**What you should do:** If a record holds a picture, drop the picture and return the rest of the record word for word.

START Supplied data

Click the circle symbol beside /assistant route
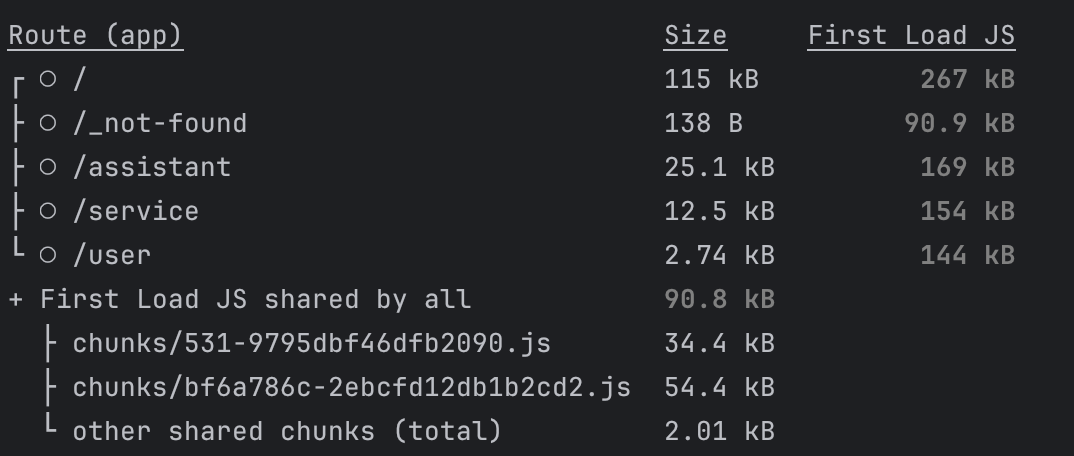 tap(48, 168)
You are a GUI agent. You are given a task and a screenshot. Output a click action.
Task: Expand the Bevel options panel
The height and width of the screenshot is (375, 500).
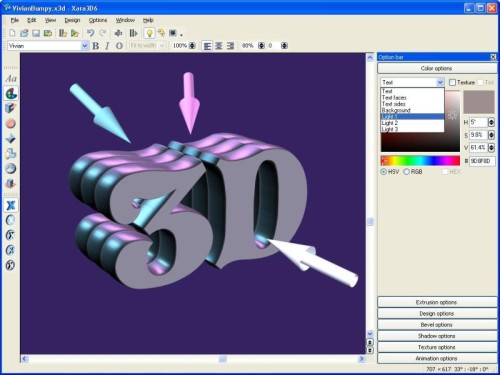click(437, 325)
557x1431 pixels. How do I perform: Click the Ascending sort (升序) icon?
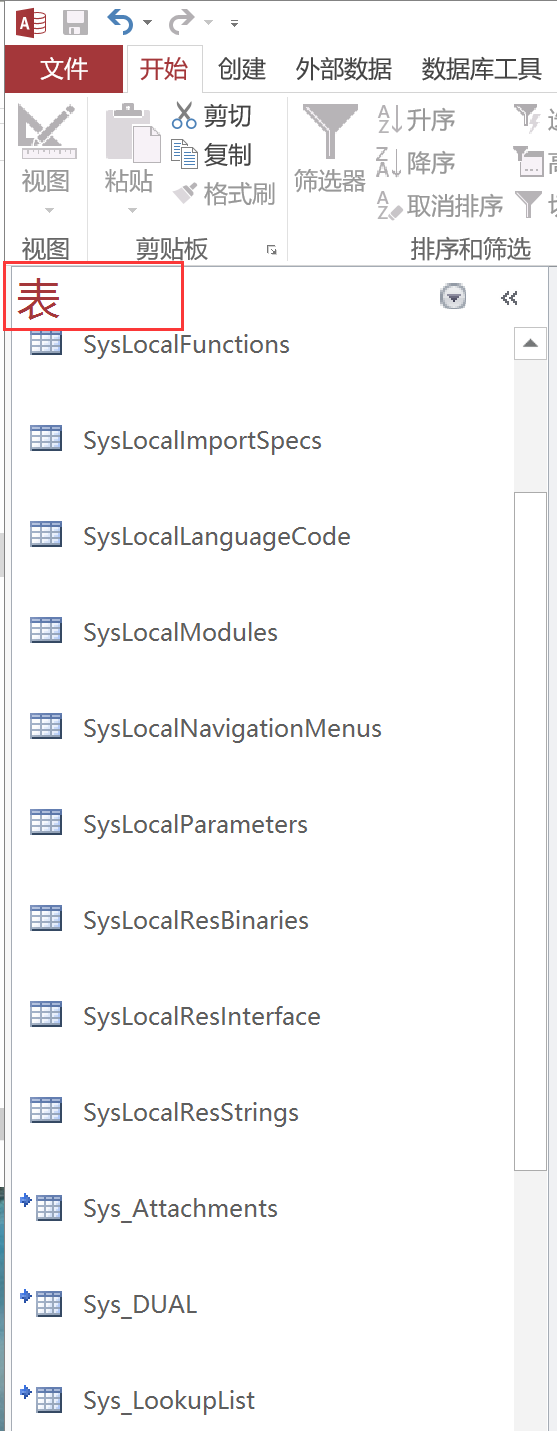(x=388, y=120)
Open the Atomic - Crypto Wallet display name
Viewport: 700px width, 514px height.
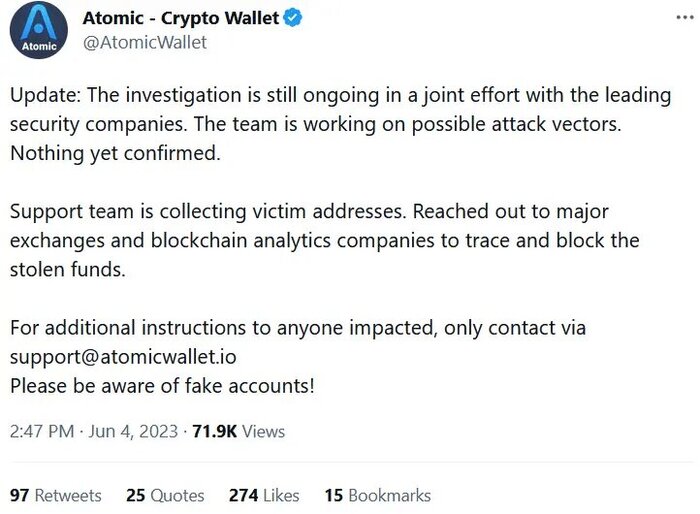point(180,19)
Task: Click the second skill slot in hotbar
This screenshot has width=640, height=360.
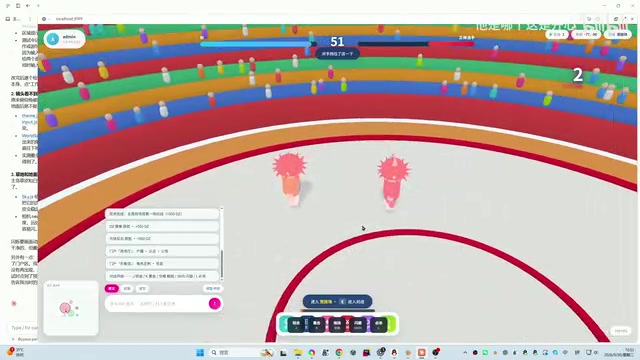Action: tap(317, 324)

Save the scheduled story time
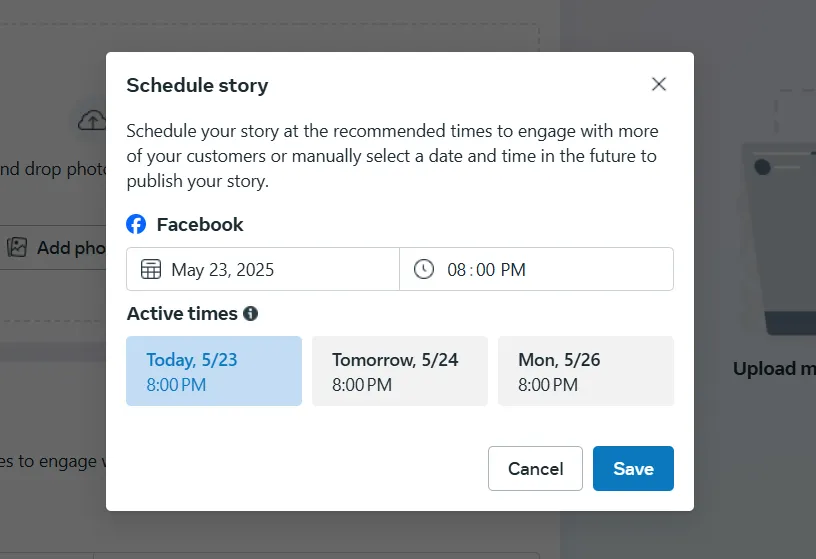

END Supplied data

**Solution to the problem:**
Click the circle symbol beside /assistant route
 tap(48, 168)
You are a GUI agent. You are given a task and a screenshot. Output a click action.
Task: Expand the Bevel options panel
The height and width of the screenshot is (375, 500).
click(437, 325)
557x1431 pixels. How do I perform: Click the Ascending sort (升序) icon?
(x=388, y=120)
Open the Atomic - Crypto Wallet display name
Viewport: 700px width, 514px height.
point(180,19)
Task: Click the second skill slot in hotbar
This screenshot has width=640, height=360.
Action: tap(317, 324)

Save the scheduled story time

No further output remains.